> [Work to complete]: Only the lines from the one with "[Facebook] (31, 1631)" through the end of the data below belong in the answer, restated word for word, pictures excluded.

(Exercise input)

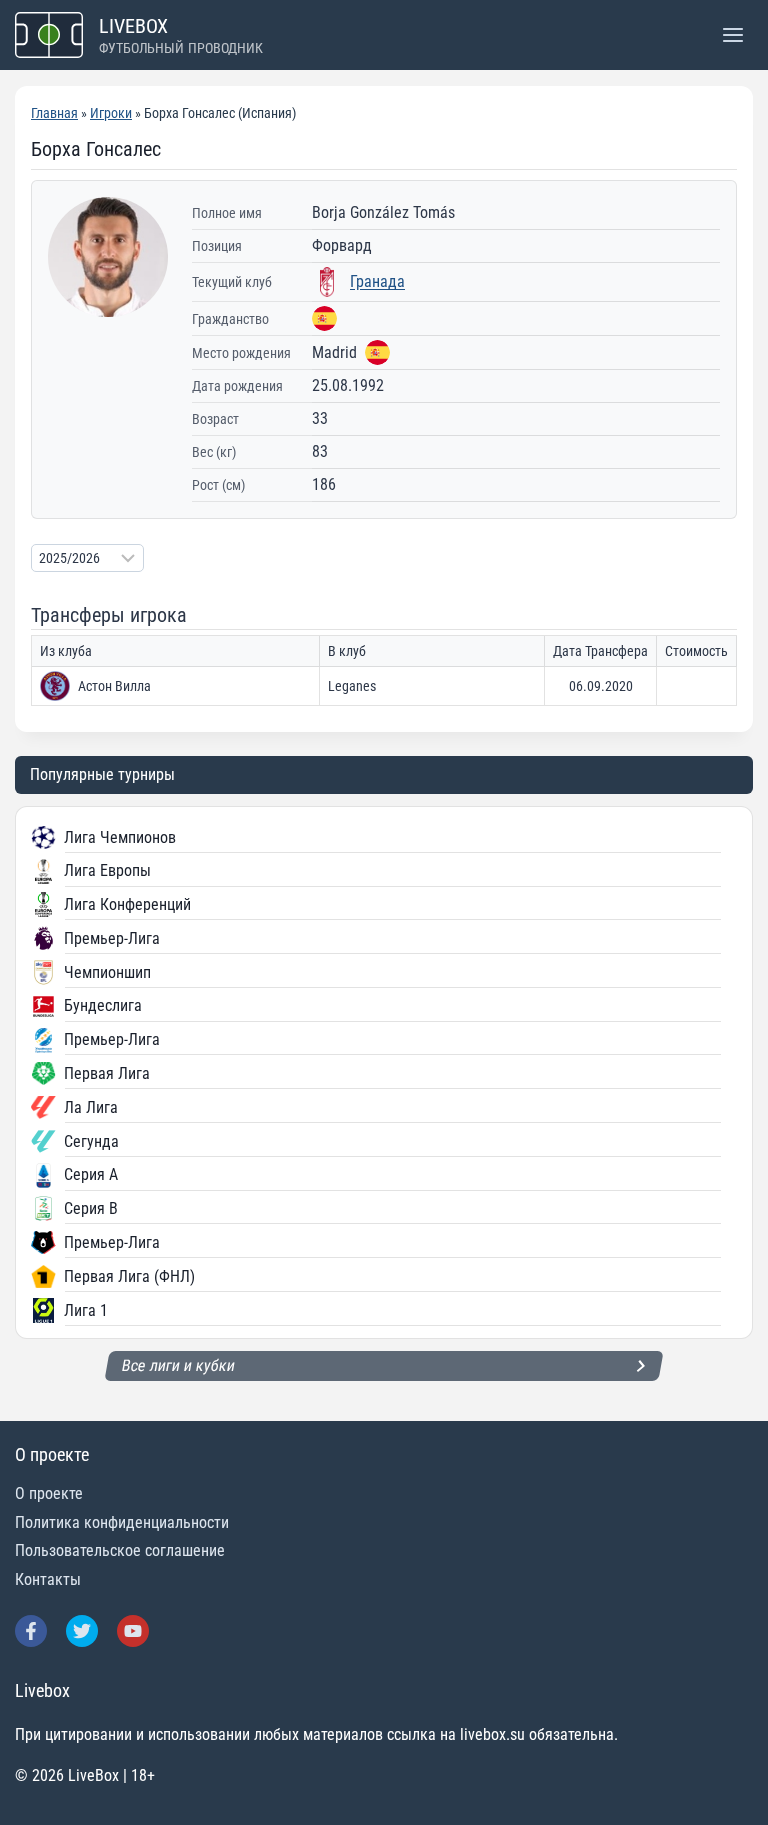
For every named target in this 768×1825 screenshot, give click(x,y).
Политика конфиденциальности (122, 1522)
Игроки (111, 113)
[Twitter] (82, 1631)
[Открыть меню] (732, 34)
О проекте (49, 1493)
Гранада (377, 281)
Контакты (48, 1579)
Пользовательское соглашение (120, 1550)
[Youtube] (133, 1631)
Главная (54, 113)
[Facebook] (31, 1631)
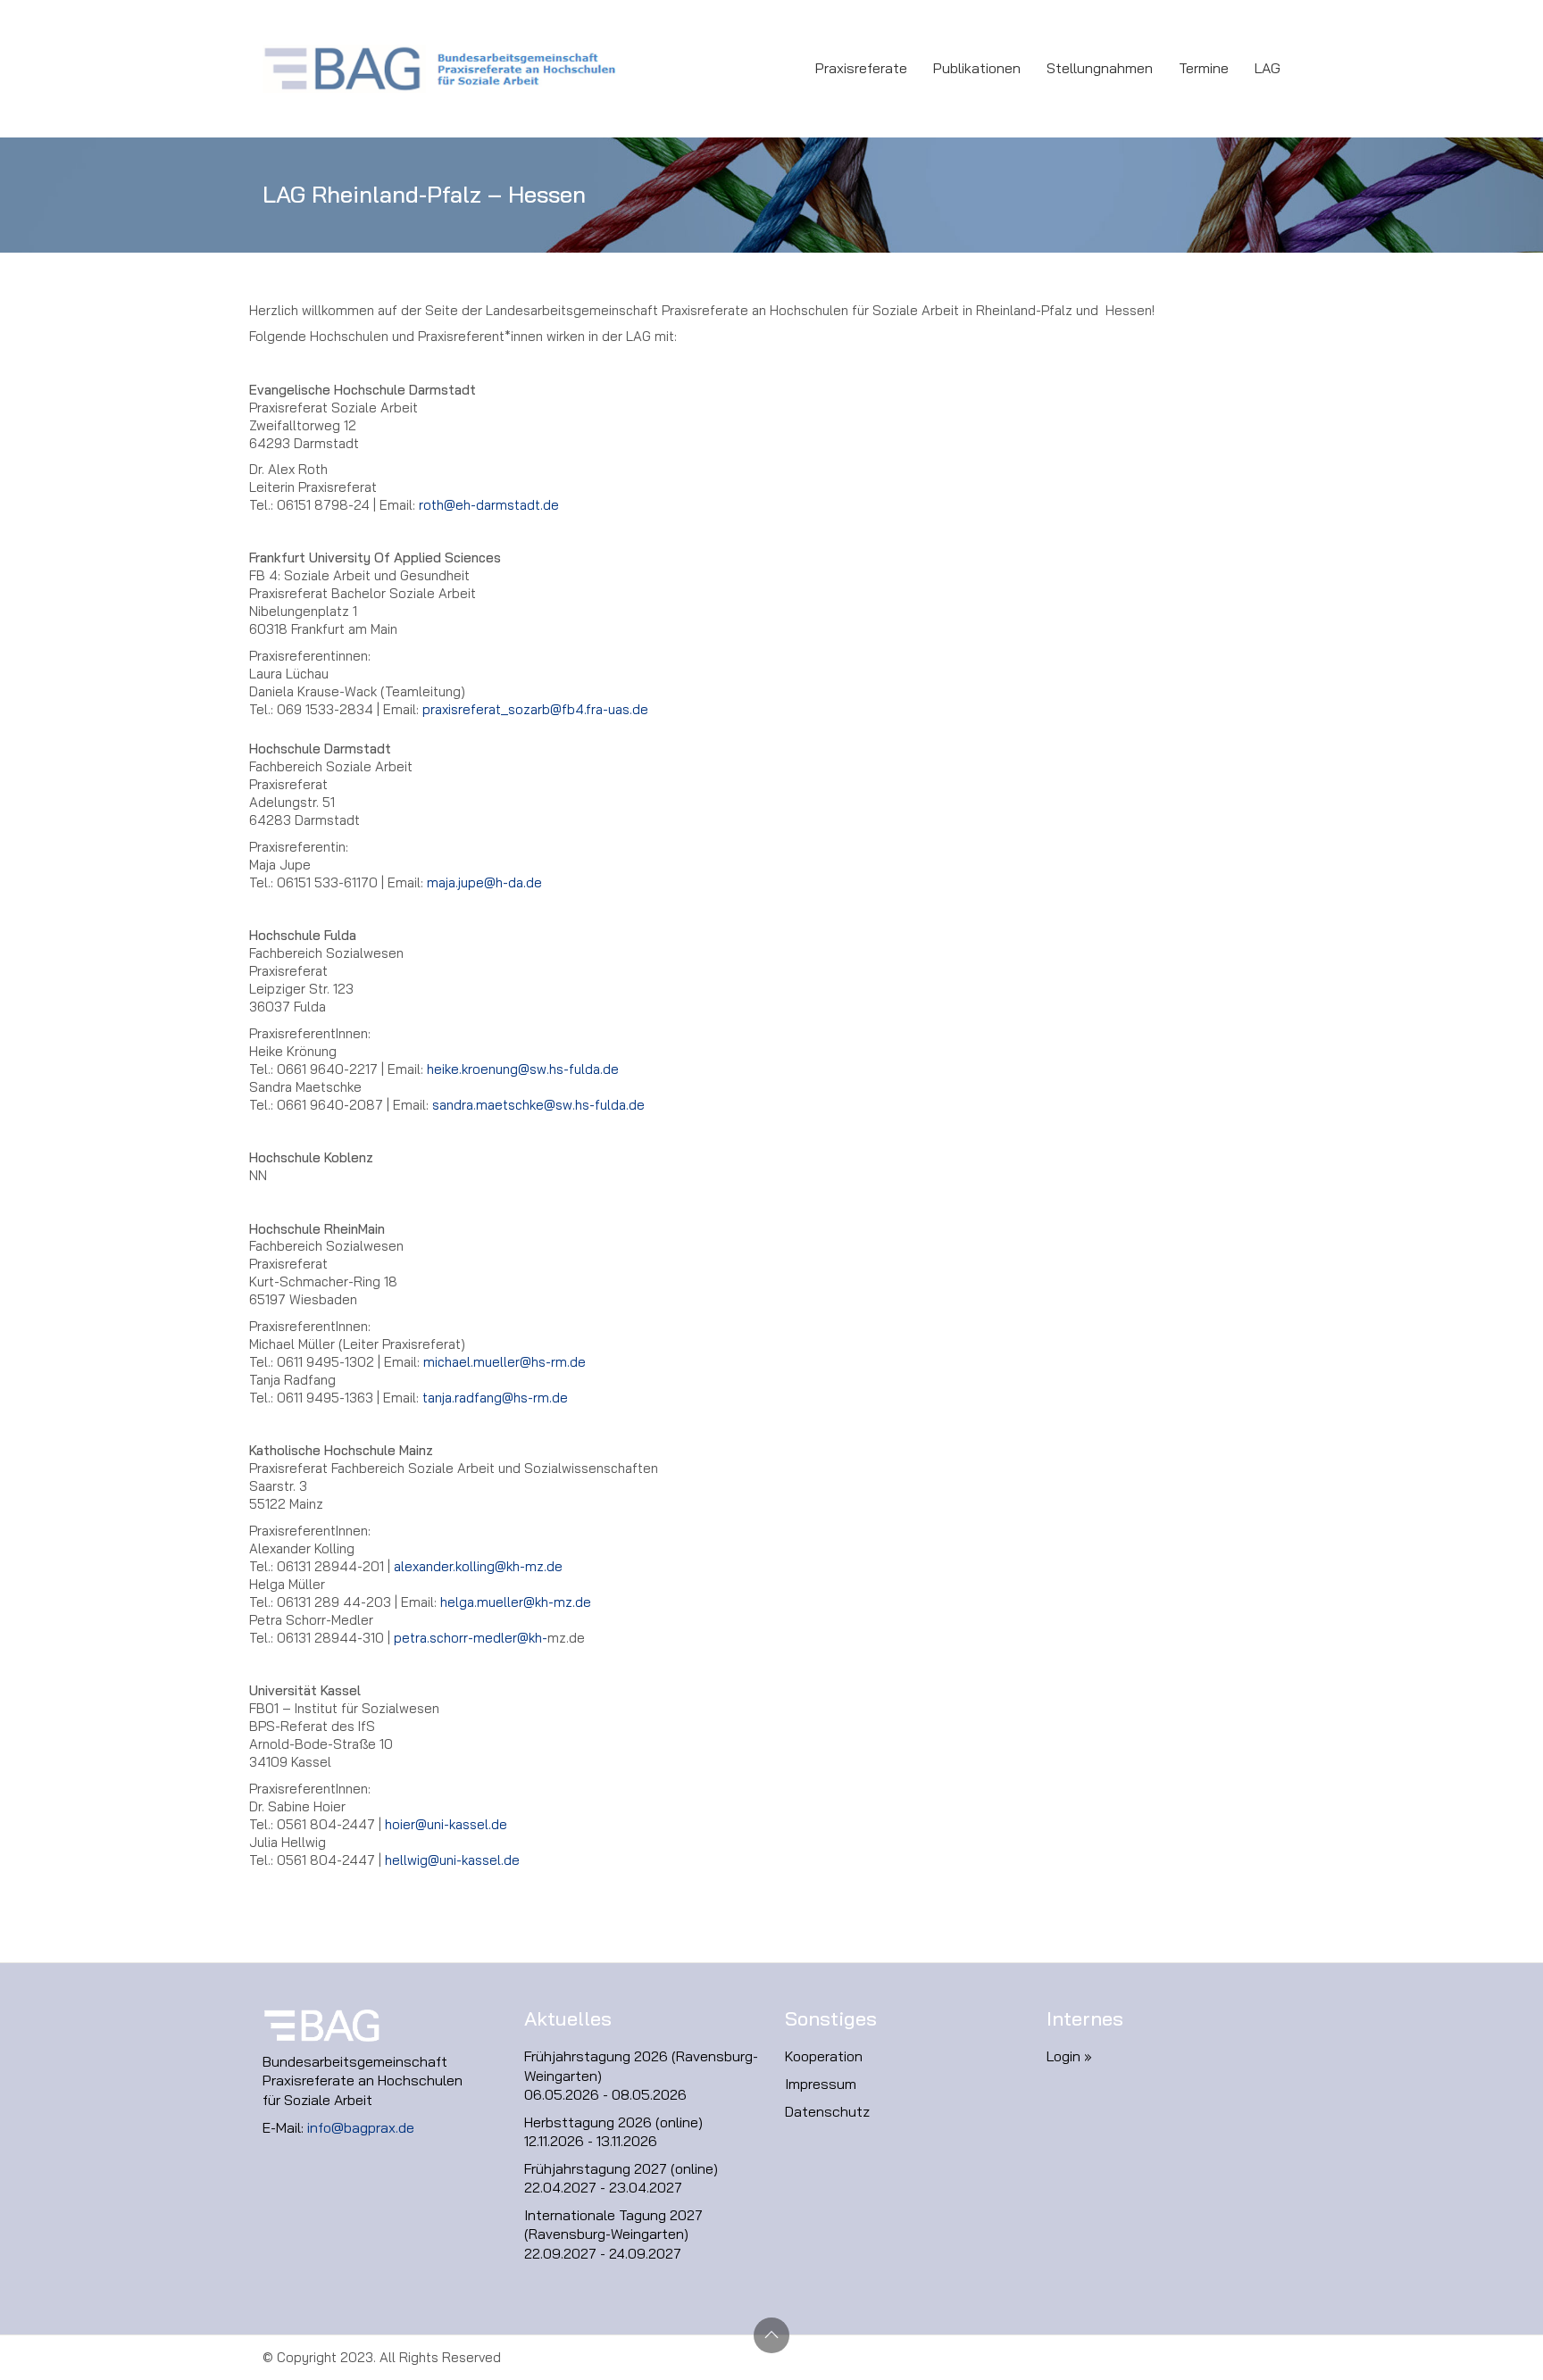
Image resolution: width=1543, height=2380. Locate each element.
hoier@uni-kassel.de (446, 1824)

(End Exercise input)

> [Finished task]:
[Facebook] (31, 1631)
Image resolution: width=1543, height=2380. Locate each element.
hoier@uni-kassel.de (446, 1824)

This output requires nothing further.